Just another town along the road.

Saturday, October 8, 2011

Ahh, Now I GeTTT It…

I’m having one of those days where my motivation has simply decided not to show up.  There are a lot of little things that clue me in to days like this.  Some of them, like checking Cracked.com over and over again on the basis that, “maybe this will be the day they post more than 3 new articles” are relatively benign.  Others, like wading into Yahoo! Answers, are not.  For those of you who aren’t familiar with Yahoo! Answers, imagine a place where people post questions and receive answers from the same sort of people who post comments on YouTube.  If you’re in a mood for feeling better about yourself through schadenfreude, Yahoo! Answers is a good place to visit.  Especially the area for legal questions.  Doubly so if you have any familiarity with the law.

It’s also a passable last-ditch option if you’re really, really searching for anything to do that isn’t reading a casebook.

Yahoo! Answers is the last place on earth a person with any common sense would turn to for legitimate advice.  It’s certainly not a source of advice for anyone connected with the legal profession.  Which makes the question I saw earlier today a bit odd…

What case establishes (or alludes to) privacy as a fundamental right?

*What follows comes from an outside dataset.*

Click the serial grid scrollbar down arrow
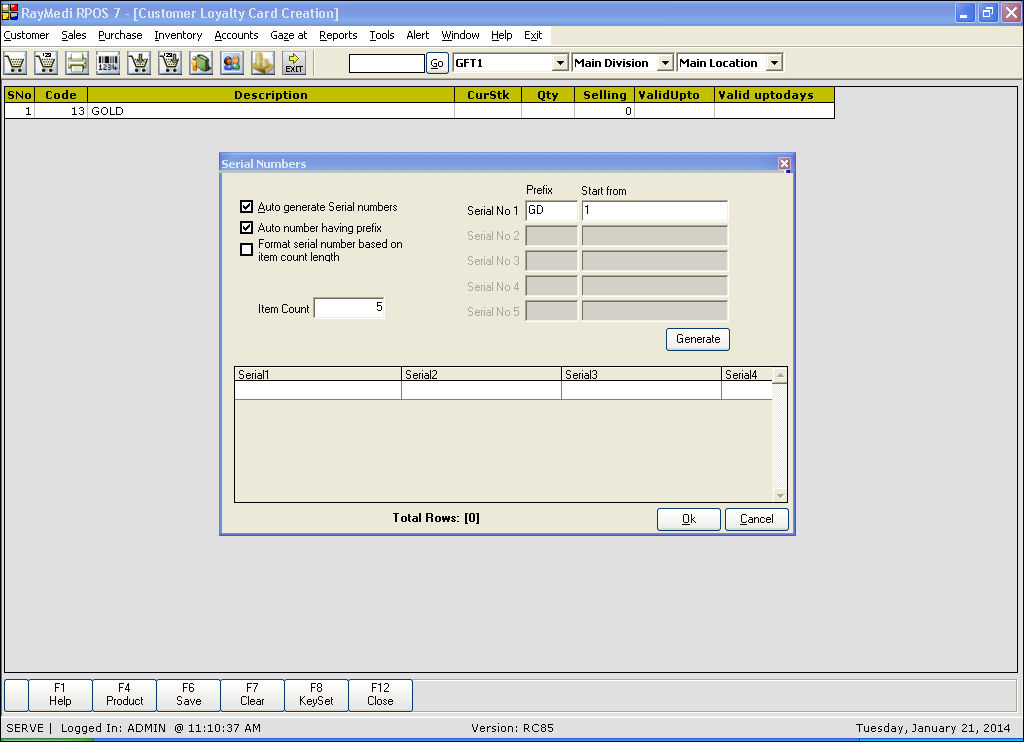Image resolution: width=1024 pixels, height=742 pixels. click(780, 495)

Looking for Supreme Court cases referring to privacy as a fundamental right, perhaps some applications in federal cases.
Also, if there are any compelling law review articles on this I wouldn’t mind reading them for a bit of background.

Thanks in advance.

At first blush, this seems like a rather intelligent question (by Yahoo! standards anyway).  OK, so they have the novice assumption that the right to privacy came out of a single case rather than a gradual evolution starting with an 1890 law review article co-authored by Louis Brandeis, but that’s not bad for a lay person.  I mean, the phrase “penumbral rights” really isn’t something that comes up in casual conversation; it’s understandable that someone outside of the field would be thinking in terms of a more generic answer.  Louis Brandeis definitely doesn’t come up in popular culture (which is a damn shame, but that’s just my inner curmudgeon coming out again).

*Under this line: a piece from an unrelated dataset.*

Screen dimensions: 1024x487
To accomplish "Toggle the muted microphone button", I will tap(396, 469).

From there on out though, I start glitching.  Applications in federal cases?  OK, I suppose that someone outside the field wouldn’t really know that the vast majority of SCOTUS cases are “federal cases.”  I mean, it sounds odd to me since, while it’s theoretically possible for the SCOTUS to hear a purely state law case on diversity grounds (or if the federal government is sued on the basis of state law), the SCOTUS almost never hears anything that doesn’t present a federal question, but a lay person might not know that.  But why, I can’t help wondering, would a lay person be asking about application in federal cases?  Beyond that, how many lay people even know to ask about law review articles, let alone actively want to read them?

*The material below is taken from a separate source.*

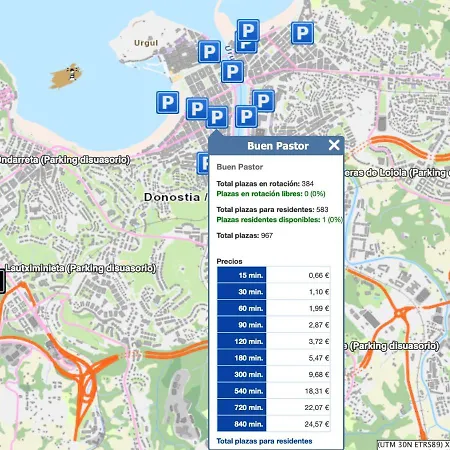Select the 15 min. price row
Screen dimensions: 450x450
click(274, 275)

Since the alternative was to go back to reading my IP casebook (or back to watching my Buckeyes fold like a cheap suit in the 4th quarter), I pondered this for a while.  The acceptable grammar, clear formatting, and polite tone suggested that the question wasn’t from a high school student looking for homework help and the request for law review articles essentially clinched it for me; the number of high-schoolers who would know enough to ask about law review articles is just too small.  A curious undergrad?  Perhaps, but, again, the request for law review articles seemed to argue against it.  Someone attempting a pro se case?  Possible, but usually those people will include more information about their own case.

Then it hit me.  1L.  It’s exactly the right combination of knowledge (they know that law reviews exist), over-eagerness (they actually want to read law review articles), and innocence (they think the right to privacy sprang fully-formed out of just a few cases).  But why ask that on Yahoo! Answers?  Even during those first few weeks when the 1Ls are still afraid of professors they should have 2L and 3L students to ask.  The “Career Services” offices are always gung-ho about setting up “student mentors” for just this sort of 1L gunner. Even the most naive 1L should know better than to use Yahoo! Answers for a research resource.

I struggled with this for a few more minutes when everything suddenly became clear…

Kids, if you’re a 1L and either you or your classmates are looking up legal advice on Yahoo! Answers then congratulations, you’re going into massive debt for a degree from a Third Tier Toilet.